Of course the world will judge. I’m a woman. They think that’s their prerogative. One older white man spat on my shoes when I was wearing straight-leg pants, a T-shirt, and Converse sneakers with my buzzcut. Another white man shouted at me to “stop dressing like a man” when I wore a sleeveless striped shirt and a fedora. So if I wear the clothes I dislike but that are considered appropriately feminine, I hate them and myself. And my 40 years on this planet show they don’t protect me from assaults. And if I wear the clothes that make me feel comfortable and confident? I still get harassed.
If I’m going to get yelled at or assaulted either way, I’d rather feel comfortable and confident, thanks.
Clothes can be sacred, too.
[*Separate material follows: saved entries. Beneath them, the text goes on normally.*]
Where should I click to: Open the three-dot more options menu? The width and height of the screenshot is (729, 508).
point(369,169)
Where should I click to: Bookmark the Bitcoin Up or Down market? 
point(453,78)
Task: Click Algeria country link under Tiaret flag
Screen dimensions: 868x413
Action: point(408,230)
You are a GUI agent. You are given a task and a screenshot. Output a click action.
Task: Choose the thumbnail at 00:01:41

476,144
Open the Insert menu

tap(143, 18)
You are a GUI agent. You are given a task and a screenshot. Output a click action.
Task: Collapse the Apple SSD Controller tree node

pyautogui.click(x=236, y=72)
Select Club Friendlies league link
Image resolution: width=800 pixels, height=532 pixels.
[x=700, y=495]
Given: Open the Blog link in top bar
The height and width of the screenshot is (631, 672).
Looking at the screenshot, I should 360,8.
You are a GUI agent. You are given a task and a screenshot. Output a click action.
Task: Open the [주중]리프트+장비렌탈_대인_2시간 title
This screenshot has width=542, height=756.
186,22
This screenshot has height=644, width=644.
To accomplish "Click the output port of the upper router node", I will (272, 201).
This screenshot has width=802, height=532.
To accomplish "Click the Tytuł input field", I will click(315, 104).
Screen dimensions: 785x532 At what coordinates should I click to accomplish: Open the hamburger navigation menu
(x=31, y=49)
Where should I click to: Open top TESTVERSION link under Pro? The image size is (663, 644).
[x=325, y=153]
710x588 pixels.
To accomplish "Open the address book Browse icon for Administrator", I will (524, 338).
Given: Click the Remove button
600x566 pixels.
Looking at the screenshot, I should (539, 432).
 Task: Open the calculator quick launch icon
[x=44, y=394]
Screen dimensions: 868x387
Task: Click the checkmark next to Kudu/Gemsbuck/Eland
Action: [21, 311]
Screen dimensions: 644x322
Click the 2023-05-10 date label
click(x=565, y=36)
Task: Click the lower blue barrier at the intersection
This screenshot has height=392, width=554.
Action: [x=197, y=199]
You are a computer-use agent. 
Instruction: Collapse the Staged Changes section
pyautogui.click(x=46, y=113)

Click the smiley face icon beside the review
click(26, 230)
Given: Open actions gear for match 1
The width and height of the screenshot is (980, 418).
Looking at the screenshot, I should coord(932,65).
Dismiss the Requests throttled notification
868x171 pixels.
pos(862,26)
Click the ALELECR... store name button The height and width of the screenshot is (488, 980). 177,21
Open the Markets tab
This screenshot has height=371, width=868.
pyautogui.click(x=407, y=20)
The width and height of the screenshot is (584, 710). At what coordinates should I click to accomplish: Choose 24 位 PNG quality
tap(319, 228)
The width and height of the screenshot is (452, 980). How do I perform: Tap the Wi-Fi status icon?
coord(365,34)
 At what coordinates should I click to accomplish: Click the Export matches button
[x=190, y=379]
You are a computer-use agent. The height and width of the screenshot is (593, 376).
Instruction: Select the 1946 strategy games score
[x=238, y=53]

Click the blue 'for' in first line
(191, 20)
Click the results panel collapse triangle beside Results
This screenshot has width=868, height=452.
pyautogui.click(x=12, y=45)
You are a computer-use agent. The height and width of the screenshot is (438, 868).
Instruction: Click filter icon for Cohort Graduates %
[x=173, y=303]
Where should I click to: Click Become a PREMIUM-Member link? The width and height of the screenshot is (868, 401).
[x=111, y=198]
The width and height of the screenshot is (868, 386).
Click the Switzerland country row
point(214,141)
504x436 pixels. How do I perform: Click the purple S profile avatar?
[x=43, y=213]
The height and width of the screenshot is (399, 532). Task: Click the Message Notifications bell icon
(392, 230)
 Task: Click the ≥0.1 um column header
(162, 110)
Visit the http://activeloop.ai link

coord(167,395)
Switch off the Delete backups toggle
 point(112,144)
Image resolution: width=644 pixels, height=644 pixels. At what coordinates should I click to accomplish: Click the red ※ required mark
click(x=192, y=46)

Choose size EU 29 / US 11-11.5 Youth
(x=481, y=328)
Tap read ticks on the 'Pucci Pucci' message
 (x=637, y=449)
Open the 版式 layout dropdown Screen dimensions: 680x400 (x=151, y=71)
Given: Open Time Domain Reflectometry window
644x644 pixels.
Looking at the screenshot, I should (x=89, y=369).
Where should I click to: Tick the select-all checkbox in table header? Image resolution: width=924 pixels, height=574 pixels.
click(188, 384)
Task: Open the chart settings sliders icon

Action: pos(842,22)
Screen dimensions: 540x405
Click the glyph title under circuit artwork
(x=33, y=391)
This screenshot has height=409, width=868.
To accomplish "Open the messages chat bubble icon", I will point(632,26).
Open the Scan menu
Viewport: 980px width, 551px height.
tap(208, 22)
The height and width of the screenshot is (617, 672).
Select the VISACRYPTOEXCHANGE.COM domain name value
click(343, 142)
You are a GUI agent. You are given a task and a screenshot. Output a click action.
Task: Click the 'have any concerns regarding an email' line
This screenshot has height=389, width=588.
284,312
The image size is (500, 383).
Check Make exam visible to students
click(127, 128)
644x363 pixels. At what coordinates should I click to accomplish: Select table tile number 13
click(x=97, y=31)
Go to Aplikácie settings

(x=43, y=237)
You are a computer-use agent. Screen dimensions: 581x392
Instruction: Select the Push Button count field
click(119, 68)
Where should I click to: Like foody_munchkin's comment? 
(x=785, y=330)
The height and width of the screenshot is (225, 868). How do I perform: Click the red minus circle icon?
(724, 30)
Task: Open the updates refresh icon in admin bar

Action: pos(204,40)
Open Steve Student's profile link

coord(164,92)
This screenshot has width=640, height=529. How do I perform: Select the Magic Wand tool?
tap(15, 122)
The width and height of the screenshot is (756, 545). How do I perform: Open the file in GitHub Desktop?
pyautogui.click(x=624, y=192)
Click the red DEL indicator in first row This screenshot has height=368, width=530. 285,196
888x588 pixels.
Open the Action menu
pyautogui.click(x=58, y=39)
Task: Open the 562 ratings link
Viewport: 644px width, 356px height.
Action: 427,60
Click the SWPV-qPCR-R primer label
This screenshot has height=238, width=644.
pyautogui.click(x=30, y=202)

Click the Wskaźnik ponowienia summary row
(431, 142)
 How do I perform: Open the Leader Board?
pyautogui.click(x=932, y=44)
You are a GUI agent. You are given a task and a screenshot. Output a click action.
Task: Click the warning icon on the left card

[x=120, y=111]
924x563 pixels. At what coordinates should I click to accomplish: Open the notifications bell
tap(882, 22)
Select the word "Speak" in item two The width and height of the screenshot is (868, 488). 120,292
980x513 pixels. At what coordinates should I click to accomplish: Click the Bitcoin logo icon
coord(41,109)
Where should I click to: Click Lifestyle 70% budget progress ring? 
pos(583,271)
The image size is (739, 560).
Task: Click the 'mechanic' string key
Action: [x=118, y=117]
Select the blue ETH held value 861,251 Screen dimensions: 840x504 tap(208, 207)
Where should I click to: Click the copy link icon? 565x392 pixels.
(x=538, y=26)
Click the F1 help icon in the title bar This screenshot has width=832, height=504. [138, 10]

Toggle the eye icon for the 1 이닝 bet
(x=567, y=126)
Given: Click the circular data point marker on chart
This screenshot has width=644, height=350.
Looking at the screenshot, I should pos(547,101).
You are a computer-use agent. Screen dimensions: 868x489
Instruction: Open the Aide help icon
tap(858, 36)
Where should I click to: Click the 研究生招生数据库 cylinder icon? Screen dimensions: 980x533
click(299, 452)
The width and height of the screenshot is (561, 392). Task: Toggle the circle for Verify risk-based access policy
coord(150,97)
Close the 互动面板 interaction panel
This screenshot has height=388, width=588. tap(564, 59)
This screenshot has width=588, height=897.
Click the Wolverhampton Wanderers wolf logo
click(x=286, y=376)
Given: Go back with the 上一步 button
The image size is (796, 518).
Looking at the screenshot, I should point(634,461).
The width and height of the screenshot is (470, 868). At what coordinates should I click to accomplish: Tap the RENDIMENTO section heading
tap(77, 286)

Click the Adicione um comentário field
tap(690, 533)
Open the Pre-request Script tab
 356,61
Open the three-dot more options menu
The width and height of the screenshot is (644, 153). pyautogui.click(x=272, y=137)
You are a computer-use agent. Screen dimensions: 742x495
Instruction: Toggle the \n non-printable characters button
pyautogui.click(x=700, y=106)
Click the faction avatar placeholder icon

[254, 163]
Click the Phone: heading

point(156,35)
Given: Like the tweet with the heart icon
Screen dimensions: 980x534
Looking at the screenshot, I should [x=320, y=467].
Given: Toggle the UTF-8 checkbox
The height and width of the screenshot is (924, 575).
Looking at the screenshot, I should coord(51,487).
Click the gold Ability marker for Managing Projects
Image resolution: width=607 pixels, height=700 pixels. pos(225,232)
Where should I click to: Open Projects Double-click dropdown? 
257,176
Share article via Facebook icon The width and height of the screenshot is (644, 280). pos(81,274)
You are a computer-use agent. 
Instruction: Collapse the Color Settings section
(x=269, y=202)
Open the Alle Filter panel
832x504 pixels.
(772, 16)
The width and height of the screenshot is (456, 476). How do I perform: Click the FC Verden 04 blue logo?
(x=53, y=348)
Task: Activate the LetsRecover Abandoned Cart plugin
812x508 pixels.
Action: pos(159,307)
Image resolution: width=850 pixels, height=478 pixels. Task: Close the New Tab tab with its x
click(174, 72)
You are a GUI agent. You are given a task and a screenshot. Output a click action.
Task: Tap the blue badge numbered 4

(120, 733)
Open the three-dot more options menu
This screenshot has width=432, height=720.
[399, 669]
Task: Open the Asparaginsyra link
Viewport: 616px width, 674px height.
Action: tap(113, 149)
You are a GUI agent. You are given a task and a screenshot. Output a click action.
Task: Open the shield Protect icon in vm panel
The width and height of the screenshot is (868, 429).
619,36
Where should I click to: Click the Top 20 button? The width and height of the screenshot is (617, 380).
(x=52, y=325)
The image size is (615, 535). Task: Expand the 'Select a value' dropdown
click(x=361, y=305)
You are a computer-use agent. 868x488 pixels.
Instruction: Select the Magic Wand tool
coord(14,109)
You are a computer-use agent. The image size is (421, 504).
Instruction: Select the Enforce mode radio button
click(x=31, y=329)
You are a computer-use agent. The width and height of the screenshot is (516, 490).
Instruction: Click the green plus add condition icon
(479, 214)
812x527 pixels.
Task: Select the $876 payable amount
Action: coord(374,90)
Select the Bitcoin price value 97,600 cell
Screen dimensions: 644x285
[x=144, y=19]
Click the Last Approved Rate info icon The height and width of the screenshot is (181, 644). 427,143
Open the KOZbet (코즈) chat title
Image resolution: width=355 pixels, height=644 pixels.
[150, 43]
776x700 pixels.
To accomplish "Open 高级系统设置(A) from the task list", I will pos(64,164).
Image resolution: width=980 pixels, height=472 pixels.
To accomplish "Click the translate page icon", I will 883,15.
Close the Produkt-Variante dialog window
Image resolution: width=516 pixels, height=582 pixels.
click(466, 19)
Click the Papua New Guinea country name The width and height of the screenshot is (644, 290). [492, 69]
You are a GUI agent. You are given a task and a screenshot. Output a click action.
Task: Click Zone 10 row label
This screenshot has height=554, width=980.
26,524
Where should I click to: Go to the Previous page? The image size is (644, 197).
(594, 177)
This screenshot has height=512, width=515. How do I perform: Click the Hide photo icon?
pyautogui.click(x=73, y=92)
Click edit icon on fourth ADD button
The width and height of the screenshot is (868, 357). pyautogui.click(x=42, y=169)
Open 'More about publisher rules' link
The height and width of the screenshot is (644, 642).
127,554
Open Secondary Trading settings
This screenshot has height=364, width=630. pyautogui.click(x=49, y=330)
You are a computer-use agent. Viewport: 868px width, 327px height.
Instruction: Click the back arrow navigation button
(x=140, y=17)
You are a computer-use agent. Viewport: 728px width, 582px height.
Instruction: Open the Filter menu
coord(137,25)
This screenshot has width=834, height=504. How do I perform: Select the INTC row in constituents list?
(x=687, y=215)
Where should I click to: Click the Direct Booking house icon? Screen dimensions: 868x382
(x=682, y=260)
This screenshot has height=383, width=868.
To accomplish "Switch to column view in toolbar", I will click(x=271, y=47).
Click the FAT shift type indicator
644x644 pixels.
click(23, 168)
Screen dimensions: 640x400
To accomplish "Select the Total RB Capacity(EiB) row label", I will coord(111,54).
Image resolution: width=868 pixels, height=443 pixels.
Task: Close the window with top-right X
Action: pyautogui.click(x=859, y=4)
I think we all have experienced dressing our bodies as a form of sacrament. Whether it’s folding a Tae Kwon Do dobok around our ribs before a tournament or zipping into motorcycle gear and checking that the body armor is secure, putting on clothes can be central to our safety and our rituals. From weddings to religious services to funerals, clothes not only convey our personal sense of style and self but communicate our role in a larger community, our connections to each other.
So it makes sense that clothes can be healing. It makes sense that if trauma has shattered those connections to our communities and our bodies, clothes might be able to bridge that gap. After all, that’s what clothes are for. Survival. Self-expression. Belonging. Identity. Joy.
Clothes for most of us are inescapable. But it took a gay British-Pakistani-American man to teach me that inevitability doesn’t have to feel like a prison. Clothes, like most things in life, are what you make them. And, well, I’ve decided. Tan France’s advice to play is some of the best advice I’ve been given.
Clothes can help me bring my body home.